Ultimately, patients experiencing OIC need quick, effective relief. I’ve found that the most effective treatment option for OIC is Relistor. Given its long track-record, with more than 10 years of clinical experience, and as the first product specifically designed to treat OIC, it is a reliable and trusted treatment option. Personally, in my practice, I use the subcutaneous injection, which provides patients with a quick evacuation and, therefore, relief. It’s really just such a simple way to deliver relief to these patients who desperately need it.

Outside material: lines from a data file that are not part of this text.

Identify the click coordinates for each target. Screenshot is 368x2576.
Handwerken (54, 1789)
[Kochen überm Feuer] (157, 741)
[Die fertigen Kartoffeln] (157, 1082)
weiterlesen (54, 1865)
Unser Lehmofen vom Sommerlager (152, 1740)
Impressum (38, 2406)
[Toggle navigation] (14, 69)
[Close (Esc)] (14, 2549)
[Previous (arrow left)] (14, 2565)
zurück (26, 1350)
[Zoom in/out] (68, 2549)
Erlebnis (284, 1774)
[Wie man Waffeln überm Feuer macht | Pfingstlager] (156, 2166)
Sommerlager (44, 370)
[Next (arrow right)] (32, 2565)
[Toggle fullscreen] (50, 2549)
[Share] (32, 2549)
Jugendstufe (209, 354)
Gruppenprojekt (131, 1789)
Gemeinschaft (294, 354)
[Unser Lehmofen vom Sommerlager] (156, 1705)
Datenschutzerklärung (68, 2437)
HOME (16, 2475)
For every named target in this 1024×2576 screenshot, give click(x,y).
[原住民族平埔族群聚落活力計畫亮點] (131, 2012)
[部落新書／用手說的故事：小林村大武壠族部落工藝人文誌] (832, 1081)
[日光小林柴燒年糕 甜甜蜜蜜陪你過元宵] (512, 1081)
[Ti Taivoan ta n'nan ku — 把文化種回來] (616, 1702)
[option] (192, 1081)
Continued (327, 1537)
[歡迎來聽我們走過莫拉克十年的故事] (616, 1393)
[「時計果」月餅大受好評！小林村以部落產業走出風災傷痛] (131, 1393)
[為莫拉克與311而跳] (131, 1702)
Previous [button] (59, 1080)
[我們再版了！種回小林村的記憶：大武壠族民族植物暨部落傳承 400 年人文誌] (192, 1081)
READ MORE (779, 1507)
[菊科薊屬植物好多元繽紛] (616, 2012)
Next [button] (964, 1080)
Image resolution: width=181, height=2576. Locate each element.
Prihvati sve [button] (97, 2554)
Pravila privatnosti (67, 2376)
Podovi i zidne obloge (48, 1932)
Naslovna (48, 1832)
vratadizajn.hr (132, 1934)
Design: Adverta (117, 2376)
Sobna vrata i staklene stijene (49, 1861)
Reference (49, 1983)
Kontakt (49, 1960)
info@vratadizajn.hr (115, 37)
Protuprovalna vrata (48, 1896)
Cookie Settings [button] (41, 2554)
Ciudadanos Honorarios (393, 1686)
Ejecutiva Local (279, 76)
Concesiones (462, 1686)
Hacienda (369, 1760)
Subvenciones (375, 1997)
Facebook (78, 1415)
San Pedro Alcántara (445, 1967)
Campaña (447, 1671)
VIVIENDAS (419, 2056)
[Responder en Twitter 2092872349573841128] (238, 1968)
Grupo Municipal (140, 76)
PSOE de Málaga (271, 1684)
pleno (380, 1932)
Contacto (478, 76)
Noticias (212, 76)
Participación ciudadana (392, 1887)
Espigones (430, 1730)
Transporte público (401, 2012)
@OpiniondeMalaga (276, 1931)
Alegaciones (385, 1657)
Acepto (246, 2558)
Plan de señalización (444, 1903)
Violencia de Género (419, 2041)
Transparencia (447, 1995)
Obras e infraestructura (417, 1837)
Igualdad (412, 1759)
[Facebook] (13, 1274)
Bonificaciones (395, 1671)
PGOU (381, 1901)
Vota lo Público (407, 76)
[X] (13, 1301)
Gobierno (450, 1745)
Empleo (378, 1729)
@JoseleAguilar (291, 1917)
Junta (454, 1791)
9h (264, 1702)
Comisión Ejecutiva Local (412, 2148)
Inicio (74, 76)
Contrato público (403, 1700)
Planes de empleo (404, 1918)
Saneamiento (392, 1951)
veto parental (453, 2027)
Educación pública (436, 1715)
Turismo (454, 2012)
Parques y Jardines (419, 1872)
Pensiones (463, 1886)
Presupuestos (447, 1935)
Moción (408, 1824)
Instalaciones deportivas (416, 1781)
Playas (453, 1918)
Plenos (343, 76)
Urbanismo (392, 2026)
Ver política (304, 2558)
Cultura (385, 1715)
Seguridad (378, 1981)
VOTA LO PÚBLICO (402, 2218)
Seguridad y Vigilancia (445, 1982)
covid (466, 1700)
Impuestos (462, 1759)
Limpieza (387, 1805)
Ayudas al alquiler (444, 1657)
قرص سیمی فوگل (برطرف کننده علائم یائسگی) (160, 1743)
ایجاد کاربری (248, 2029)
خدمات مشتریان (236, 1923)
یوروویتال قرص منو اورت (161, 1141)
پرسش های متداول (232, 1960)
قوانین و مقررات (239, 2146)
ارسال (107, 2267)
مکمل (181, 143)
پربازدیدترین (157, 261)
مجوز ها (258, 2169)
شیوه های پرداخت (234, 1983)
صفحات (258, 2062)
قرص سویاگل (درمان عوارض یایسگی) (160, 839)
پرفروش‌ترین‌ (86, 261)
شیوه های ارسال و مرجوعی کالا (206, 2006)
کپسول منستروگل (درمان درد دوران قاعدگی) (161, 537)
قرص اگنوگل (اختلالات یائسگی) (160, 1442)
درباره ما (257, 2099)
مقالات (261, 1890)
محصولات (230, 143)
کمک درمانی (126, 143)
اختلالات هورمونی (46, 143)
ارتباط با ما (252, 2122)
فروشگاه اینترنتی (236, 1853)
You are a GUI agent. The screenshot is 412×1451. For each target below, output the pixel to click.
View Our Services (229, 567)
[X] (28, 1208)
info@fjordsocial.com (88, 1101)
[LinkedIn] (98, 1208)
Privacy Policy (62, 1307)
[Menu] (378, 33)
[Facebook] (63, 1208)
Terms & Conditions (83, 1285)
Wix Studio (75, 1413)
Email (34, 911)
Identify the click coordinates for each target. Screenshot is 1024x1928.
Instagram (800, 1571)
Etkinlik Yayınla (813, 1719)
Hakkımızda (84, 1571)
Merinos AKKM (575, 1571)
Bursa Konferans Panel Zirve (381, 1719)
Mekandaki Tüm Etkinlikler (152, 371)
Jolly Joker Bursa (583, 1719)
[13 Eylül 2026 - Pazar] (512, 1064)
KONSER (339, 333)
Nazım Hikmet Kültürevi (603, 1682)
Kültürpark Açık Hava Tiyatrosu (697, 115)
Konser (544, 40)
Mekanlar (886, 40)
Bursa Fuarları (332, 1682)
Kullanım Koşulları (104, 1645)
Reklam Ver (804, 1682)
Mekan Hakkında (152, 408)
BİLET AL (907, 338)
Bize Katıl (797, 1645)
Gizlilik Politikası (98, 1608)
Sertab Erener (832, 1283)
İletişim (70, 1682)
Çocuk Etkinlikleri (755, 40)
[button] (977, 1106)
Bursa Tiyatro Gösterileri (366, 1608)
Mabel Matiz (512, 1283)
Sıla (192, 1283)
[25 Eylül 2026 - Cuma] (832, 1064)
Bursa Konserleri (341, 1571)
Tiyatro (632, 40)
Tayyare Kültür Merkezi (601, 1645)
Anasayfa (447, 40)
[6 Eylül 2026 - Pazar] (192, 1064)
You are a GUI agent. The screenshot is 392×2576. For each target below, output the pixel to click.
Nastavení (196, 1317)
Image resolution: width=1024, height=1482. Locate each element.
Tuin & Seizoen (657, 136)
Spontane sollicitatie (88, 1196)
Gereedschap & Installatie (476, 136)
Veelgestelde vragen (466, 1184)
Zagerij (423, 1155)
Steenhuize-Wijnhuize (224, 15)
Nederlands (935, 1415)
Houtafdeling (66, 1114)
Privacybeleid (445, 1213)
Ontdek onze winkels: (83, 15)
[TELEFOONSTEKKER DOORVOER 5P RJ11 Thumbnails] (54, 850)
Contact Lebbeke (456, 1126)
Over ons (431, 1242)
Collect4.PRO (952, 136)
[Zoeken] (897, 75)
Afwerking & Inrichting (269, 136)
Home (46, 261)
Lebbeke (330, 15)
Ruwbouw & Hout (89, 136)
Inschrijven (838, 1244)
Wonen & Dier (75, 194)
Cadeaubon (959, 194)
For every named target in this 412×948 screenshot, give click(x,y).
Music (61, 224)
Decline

At large, NPs have a responsibility to treat chronic pain as the comprehensive condition that it is. This includes treating OIC. Patients need to know that there are treatment options for this condition, and they don’t need to suffer. There are some simple solutions, like Relistor, that can help them find relief. With this in mind, NPs need to harness skills, such as listening and empathy, to help create a relaxed environment for patients to have open conversations about this topic. Additionally, increased education on the importance of regular bowel regimens is needed in SNFs and LTC settings to help shed the notion that BM documentation is a lesser part of patient care. NPs must know how to successfully monitor and record patient BMs, including approaches to notify physicians of patient irregularity. To develop an appropriate treatment plan for OIC as part of a larger pain management routine, and increase overall patient satisfaction and comfort in LTC settings, we must first take steps toward increased dialogue and education.

Yvonne D’Arcy, MS, CRNP, CNS, is a pain management and palliative care nurse practitioner with more than 20 years of pain management experience. She has held positions as pain and palliative care nurse practitioner for Johns Hopkins-Suburban Hospital and Mayo Clinic Jacksonville. She is the author of 10 books on pain management and presents frequently on a variety of pain topics.